## PROBLEM STATEMENT
Rewrite the text lines of the items below as a Markdown table with the columns Row and Line. Number each line in Row, skip blank lines, and leave the pictures out.

## MATERIAL SUPPLIED
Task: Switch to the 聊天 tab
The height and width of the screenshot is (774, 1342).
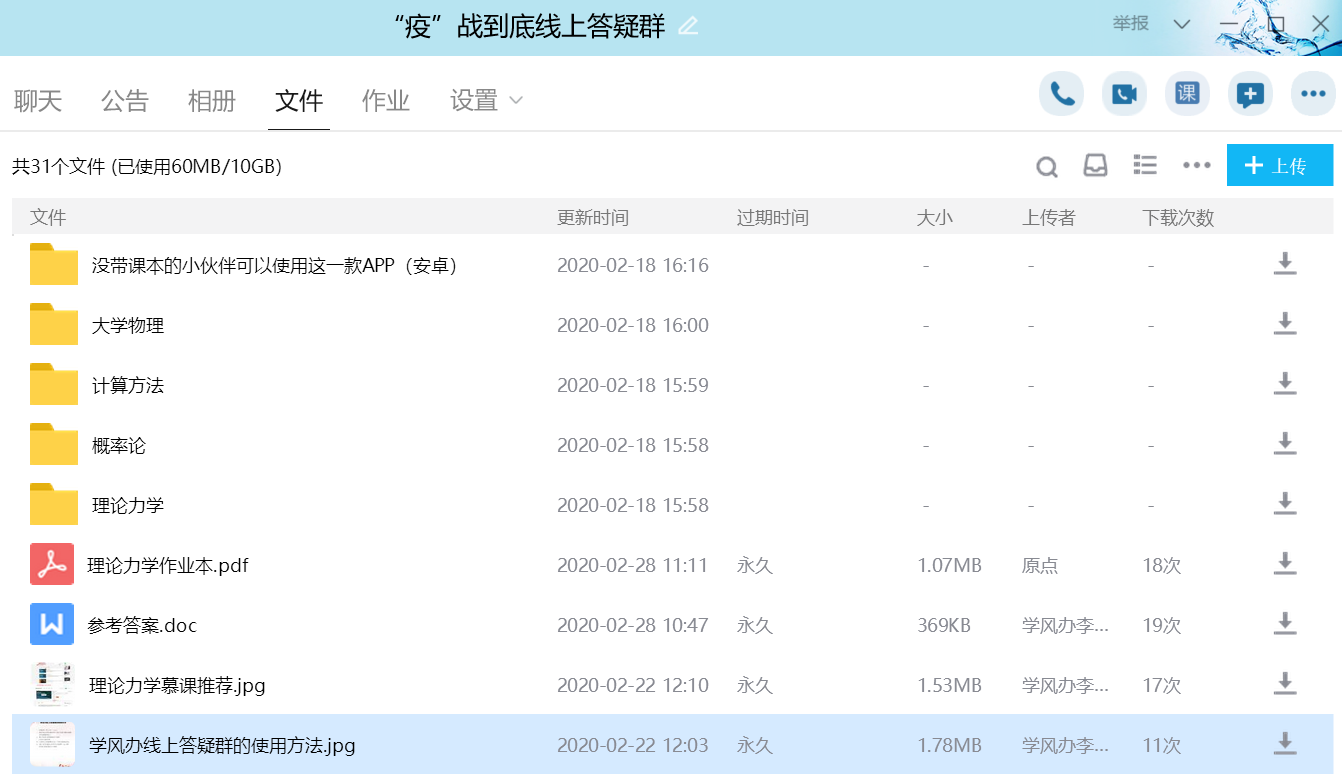Action: tap(38, 100)
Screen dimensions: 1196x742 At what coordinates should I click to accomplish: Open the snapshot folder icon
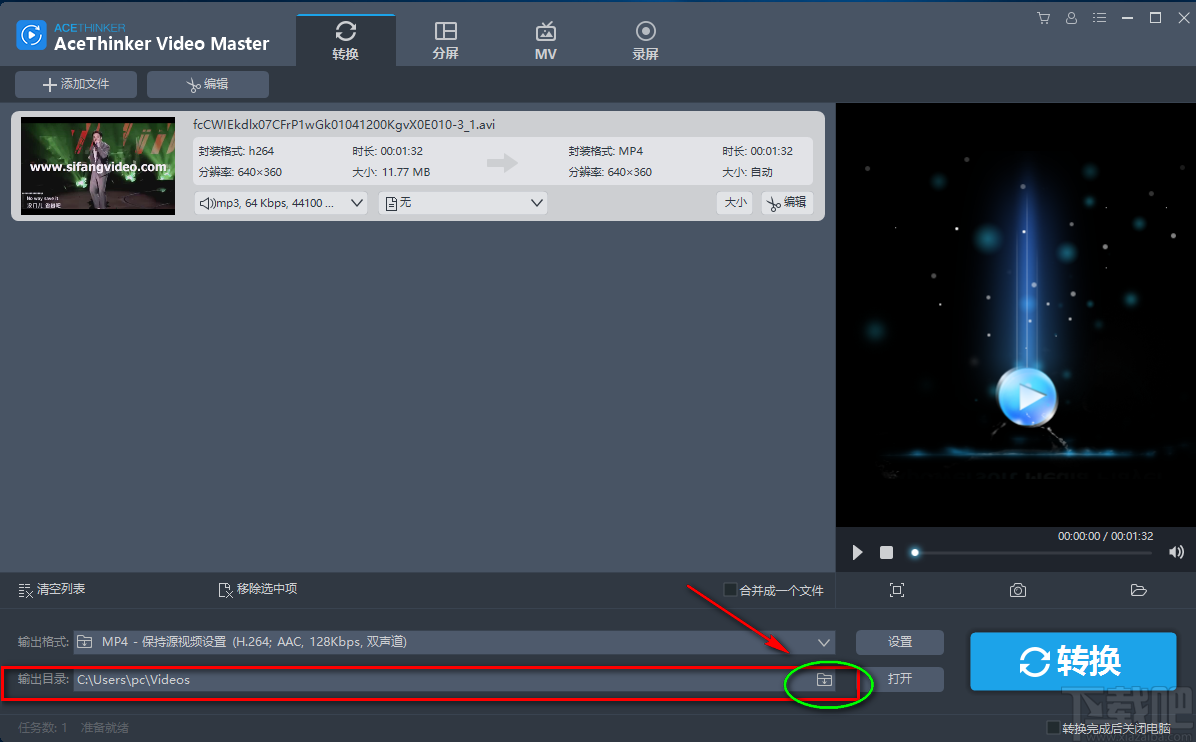[1138, 590]
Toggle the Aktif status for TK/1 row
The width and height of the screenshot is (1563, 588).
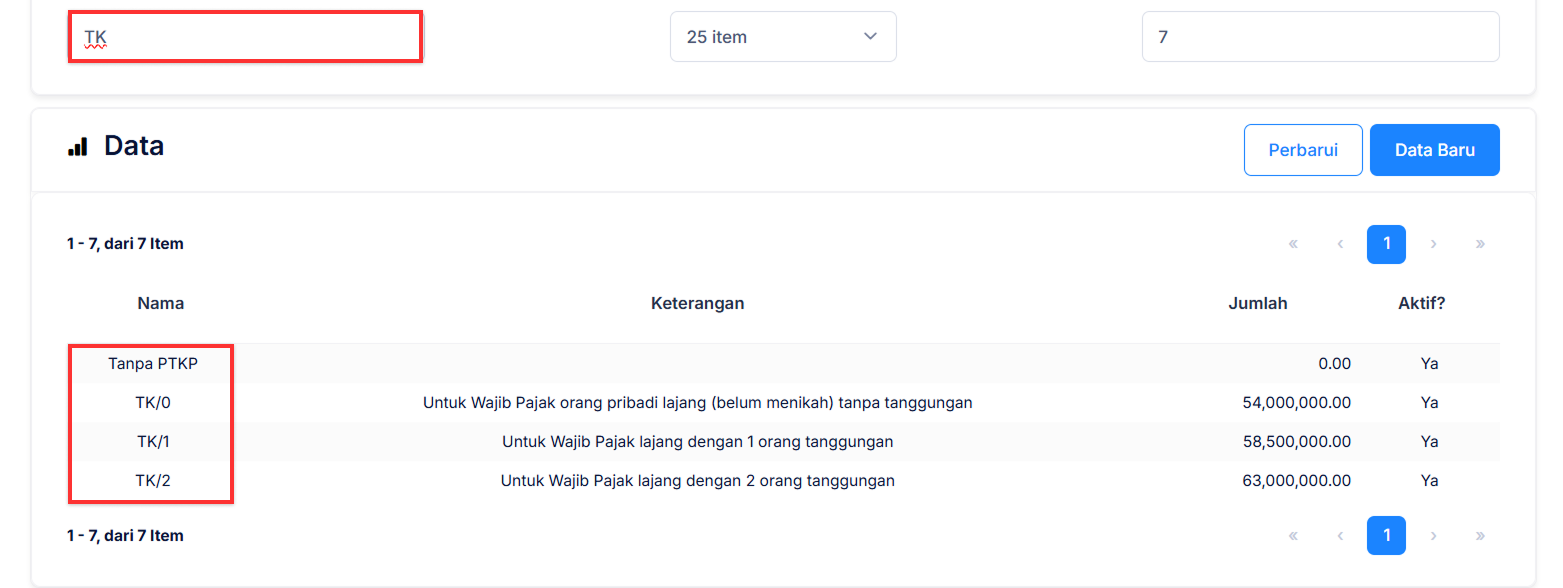pyautogui.click(x=1429, y=441)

## RESPONSE TO THIS TASK
| Row | Line |
|---|---|
| 1 | Task: Switch to the 聊天 tab |
| 2 | The height and width of the screenshot is (774, 1342). |
| 3 | Action: tap(38, 100) |
| 4 | Screen dimensions: 1196x742 At what coordinates should I click to accomplish: Open the snapshot folder icon |
| 5 | [1138, 590] |
| 6 | Toggle the Aktif status for TK/1 row |
| 7 | The width and height of the screenshot is (1563, 588). |
| 8 | pyautogui.click(x=1429, y=441) |